Data mart contains a subclass of organizational of wide data. This subclass of data is valuable to specific groups of an organization. The data marts contain data precise to a particular group. For example, in marketing the data mart may contain data related to objects, trade, and sales.

The server Window based or Unix/Linux are used to implement data marts. These data mart are implemented on low cost servers. The implementation of data mart cycles is measured in short periods of time. It may take a year, a month or a week.
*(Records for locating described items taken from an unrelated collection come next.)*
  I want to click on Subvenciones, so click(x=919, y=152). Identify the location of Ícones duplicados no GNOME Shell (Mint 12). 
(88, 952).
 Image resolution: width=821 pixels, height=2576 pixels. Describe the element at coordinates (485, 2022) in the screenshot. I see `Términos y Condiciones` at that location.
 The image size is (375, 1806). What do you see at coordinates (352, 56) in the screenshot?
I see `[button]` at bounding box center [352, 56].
The life cycle of a data mart may be complex in long run, if its planning and design are not organization-wide. Data marts are smaller in size and are customized by department. The source of a data mart is departmentally structured data warehouse and they are flexible.

Enterprise Warehouse

            An enterprise warehouse collects all the information and the subjects across an entire organization. It also provides us enterprise-wide data integration. The data is integrated from operational systems and other external information providers and this information can vary from a few gigabytes to hundreds of gigabytes, terabytes or a far.   



Applications of data warehouse in industries:

Retail industry:

With the help of data warehouse, the retailers can understand the buying pattern of the customer using the previous data. By having access to all the data, marketing manager can find out the status of each product and can perform promotional strategies according to it. Sales forecasting with the historical data, product analysis, inventory management.

Banking industry:

Helps in making financial decision making, supporting management planning, providing comments on customer relationship and profitability to bankers, accessing the customer’s account details, asset details, loan details and so on.

Health care industry:

In health care industry lots of data are stored in data warehouse which helps in tracking the service provided in the hospital, patient’s details, doctor’s details, reports of all the patients, details about utilization of resources, different disease caused and its suggestion reports.